------ INPUT MATERIAL ------

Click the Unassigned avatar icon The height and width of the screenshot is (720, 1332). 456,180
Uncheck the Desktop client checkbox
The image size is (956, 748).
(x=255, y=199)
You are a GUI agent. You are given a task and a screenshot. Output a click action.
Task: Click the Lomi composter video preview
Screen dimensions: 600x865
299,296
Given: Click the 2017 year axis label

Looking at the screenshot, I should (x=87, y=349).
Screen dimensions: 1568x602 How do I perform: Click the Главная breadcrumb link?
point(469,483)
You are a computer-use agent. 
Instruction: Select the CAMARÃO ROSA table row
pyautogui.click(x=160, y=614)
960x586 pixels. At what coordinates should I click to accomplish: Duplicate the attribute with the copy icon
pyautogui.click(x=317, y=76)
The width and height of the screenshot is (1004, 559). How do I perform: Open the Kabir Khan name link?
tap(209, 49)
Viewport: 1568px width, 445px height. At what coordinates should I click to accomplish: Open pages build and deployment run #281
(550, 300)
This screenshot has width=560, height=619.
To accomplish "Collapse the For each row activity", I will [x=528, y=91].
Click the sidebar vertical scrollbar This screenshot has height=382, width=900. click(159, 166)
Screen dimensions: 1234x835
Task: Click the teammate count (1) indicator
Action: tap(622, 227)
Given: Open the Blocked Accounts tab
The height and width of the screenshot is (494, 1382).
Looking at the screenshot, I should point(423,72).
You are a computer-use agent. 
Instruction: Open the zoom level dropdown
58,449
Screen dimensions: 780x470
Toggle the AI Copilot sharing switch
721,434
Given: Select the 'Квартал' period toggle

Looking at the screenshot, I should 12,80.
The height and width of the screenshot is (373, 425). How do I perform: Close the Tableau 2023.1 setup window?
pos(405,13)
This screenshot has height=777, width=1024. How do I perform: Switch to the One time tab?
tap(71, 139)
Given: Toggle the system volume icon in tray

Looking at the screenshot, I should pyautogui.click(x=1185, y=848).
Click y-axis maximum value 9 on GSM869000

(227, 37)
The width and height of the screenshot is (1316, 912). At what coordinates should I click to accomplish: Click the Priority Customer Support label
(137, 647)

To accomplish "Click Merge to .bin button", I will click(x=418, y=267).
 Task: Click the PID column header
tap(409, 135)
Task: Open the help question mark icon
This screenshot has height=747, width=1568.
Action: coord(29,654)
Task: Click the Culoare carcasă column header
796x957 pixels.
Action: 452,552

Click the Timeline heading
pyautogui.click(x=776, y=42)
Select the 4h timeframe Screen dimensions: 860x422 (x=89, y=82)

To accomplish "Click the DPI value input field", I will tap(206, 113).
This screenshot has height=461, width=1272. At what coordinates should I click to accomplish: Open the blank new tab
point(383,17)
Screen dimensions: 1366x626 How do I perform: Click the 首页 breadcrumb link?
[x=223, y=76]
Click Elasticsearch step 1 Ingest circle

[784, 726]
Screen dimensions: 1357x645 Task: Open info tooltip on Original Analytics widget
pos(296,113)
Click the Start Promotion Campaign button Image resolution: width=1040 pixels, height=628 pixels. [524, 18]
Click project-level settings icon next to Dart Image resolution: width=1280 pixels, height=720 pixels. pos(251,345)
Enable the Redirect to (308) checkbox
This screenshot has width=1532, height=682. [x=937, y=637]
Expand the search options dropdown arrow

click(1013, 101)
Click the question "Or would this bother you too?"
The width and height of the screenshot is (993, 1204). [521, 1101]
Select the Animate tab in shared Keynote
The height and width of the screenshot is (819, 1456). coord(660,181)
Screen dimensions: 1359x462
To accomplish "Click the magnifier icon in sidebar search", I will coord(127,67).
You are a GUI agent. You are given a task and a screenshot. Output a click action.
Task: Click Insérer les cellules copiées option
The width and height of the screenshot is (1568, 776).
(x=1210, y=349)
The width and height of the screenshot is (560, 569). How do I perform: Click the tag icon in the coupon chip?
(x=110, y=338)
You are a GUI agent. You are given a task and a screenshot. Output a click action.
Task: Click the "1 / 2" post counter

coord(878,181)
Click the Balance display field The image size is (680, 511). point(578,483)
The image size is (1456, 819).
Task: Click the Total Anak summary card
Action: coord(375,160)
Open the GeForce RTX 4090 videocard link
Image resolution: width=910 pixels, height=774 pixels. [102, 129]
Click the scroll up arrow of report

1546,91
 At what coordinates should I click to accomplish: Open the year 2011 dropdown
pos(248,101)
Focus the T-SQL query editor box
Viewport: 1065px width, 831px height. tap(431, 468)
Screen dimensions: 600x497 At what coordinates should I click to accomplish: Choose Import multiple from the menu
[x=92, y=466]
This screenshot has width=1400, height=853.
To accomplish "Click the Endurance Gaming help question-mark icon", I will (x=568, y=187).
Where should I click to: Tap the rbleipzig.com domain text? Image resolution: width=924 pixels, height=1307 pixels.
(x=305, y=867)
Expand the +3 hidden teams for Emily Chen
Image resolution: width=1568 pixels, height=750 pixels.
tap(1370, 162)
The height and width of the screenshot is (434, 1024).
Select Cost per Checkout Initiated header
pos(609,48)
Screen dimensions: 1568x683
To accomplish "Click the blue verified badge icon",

------

» **EXERCISE DIRECTIONS**
From the records above, reproduce exactly the lines from the one with "Task: Click Insérer" to the one with "This screenshot has width=1400, height=853.", both included, and no others.

» **EXPECTED OUTPUT**
Task: Click Insérer les cellules copiées option
The width and height of the screenshot is (1568, 776).
(x=1210, y=349)
The width and height of the screenshot is (560, 569). How do I perform: Click the tag icon in the coupon chip?
(x=110, y=338)
You are a GUI agent. You are given a task and a screenshot. Output a click action.
Task: Click the "1 / 2" post counter

coord(878,181)
Click the Balance display field The image size is (680, 511). point(578,483)
The image size is (1456, 819).
Task: Click the Total Anak summary card
Action: coord(375,160)
Open the GeForce RTX 4090 videocard link
Image resolution: width=910 pixels, height=774 pixels. [102, 129]
Click the scroll up arrow of report

1546,91
 At what coordinates should I click to accomplish: Open the year 2011 dropdown
pos(248,101)
Focus the T-SQL query editor box
Viewport: 1065px width, 831px height. tap(431, 468)
Screen dimensions: 600x497 At what coordinates should I click to accomplish: Choose Import multiple from the menu
[x=92, y=466]
This screenshot has width=1400, height=853.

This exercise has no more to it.